Humilité et patience
Tenir un bureau de vote comme assesseur, c’est être patient et faire preuve d’humilité. Respecter le personnel administratif, le code électoral, l’organisation générale et attendre l’électeur. Dans nos démocraties, il y a des pays où la participation ne se discute pas et d’autres où l’abstention sent bon le parfum de la pêche à la ligne. La France fait, malheureusement, partie de cette deuxième catégorie, puisque nous sommes toujours bien heureux d’avoir une participation de 51,49%.
Humilité, car il faut expliquer, réexpliquer aux citoyens le parcours à suivre dans le bureau avec les règles incontournables : passage par la table de décharge (où le personnel administratif vérifie la qualité d’électeur dans le bureau), puis par l’isoloir (seul(e) parce que le vote est secret et confidentiel) puis par les assesseurs pour la vérification de l’identité (on présente une pièce d’identité et sa carte d’électeur) de chaque électeur, le vote auprès du Président et enfin, la signature sur la liste d’émargement.
“A voté !” et ensuite ?
Ensuite, les heures s’égrainent jusqu’à la fermeture du bureau (18h en province, 20h dans les grandes villes) avec nos incessantes demandes de bénévoles pour être scrutateur et nous permettre un bon déroulement du dépouillement et son lot d’anecdotes, de quoi écrire un ouvrage sur les pérégrinations électorales. Pour les scrutateurs, de nouveau petit calcul : si nous avons 1 isoloir pour 300 électeurs, et un bureau avec 3 isoloirs, sachant qu’il faut 3 tables de 4 personnes, de combien ai-je besoin de personnes qui passeront la soirée avec nous ?

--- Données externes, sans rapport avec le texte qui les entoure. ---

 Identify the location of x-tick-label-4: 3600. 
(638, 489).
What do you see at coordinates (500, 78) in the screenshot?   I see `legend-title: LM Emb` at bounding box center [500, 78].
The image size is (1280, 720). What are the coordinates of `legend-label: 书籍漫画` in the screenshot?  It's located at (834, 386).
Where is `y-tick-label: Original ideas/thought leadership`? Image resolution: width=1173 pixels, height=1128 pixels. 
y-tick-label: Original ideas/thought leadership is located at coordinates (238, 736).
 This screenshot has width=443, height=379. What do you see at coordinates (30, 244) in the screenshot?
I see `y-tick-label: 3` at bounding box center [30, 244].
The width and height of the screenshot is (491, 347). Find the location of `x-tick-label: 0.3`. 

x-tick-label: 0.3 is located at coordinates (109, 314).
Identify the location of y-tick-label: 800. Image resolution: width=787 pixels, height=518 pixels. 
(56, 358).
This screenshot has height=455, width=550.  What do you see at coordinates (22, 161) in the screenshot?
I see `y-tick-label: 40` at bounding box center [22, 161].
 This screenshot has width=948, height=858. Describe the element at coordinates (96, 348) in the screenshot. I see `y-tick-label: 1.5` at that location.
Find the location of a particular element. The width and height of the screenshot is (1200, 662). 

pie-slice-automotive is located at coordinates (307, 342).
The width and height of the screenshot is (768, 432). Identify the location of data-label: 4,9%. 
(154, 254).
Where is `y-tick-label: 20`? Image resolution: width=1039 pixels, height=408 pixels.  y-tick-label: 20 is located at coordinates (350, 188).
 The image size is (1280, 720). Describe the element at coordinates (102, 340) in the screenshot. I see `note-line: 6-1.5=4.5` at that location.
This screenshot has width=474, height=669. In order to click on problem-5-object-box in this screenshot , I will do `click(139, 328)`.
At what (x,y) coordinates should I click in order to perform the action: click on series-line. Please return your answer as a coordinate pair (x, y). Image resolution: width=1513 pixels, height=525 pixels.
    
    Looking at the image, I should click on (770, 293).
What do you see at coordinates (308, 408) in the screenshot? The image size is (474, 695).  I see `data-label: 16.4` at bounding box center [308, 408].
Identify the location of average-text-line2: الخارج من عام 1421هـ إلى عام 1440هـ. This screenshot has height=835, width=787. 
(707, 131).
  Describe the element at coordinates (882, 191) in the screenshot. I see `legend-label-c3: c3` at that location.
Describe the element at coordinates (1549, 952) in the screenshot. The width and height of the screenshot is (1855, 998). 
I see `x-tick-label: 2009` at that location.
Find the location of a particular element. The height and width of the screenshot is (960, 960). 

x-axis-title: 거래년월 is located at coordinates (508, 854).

Quand le bureau ferme, la pression monte : les émergements seront-ils égaux aux nombres d’enveloppes, on compte, on recompte voire on re-recompte. On prépare les fameuses “enveloppes de 100” pour les tables de scrutateurs à qui on explique le déroulé : un premier ouvre l’enveloppe, un autre déplie le bulletin et annonce quand les deux autres pointent (d’où 4 personnes). Et les additions doivent être justes pour pouvoir communiquer les résultats et les annoncer !
Faire vivre la démocratie ne se fait pas tout seul. Vous comprenez donc que pour les législatives anticipées il va falloir beaucoup de bénévoles !! Merci de faire passer le message.